* Directions for this task *
From the records below, copy each line in which the string "computer" occurs.
START Supplied entries
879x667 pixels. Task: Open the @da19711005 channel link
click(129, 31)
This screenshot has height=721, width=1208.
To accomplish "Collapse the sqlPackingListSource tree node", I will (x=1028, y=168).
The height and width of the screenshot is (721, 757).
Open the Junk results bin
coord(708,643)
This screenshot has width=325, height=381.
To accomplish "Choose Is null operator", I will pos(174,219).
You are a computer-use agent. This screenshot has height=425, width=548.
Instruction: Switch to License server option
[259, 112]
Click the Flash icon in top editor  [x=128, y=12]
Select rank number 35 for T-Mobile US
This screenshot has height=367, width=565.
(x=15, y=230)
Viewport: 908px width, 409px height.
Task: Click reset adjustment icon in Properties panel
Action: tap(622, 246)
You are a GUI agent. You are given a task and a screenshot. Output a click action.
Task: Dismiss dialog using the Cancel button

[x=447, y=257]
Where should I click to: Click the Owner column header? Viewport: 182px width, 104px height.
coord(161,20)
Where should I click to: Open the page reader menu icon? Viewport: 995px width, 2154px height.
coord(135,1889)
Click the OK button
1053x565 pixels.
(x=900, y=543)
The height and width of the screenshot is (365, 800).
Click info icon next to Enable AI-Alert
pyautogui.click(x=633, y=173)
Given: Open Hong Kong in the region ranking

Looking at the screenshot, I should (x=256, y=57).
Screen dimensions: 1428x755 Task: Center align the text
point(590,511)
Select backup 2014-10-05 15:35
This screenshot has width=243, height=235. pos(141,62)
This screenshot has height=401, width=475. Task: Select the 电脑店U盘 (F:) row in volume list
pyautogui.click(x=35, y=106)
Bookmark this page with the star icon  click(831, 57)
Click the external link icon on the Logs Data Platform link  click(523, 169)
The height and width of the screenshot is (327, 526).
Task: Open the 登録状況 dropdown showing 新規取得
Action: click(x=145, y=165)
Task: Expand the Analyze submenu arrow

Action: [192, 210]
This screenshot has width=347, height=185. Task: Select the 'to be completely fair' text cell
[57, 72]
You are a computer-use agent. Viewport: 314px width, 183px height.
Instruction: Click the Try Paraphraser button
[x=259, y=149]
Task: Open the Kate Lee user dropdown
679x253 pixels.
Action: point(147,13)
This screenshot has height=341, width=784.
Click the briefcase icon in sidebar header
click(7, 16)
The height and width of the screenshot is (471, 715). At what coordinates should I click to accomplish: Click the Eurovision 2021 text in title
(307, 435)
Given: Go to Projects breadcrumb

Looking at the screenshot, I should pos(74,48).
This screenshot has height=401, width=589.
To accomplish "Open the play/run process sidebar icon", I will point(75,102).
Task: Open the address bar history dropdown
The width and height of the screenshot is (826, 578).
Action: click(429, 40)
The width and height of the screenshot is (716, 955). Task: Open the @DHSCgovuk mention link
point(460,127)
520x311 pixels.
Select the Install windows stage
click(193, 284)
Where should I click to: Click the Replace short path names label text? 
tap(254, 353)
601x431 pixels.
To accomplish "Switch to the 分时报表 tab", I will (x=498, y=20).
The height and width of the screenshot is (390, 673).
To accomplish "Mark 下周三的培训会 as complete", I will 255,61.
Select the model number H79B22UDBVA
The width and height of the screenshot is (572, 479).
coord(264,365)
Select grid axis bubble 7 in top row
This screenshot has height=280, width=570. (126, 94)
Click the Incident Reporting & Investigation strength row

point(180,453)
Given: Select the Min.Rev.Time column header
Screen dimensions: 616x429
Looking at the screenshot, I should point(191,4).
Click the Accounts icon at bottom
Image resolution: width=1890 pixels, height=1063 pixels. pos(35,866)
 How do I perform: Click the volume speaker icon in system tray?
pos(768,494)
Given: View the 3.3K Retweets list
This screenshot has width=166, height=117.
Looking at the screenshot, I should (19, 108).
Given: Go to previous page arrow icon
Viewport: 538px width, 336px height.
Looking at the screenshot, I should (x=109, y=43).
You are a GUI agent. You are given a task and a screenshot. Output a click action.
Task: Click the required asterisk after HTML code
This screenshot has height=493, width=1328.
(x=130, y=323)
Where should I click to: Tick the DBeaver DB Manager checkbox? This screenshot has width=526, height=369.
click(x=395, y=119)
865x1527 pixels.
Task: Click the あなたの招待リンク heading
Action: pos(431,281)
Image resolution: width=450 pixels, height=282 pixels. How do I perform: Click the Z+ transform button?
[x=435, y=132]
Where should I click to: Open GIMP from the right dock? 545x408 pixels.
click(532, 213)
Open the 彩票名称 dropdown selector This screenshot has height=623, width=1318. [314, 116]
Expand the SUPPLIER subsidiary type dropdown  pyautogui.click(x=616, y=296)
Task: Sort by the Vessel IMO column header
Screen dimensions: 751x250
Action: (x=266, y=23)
END Supplied entries
* Exercise answer *
You are a computer-use agent. This screenshot has height=425, width=548.
You are a computer-use agent. Viewport: 314px width, 183px height.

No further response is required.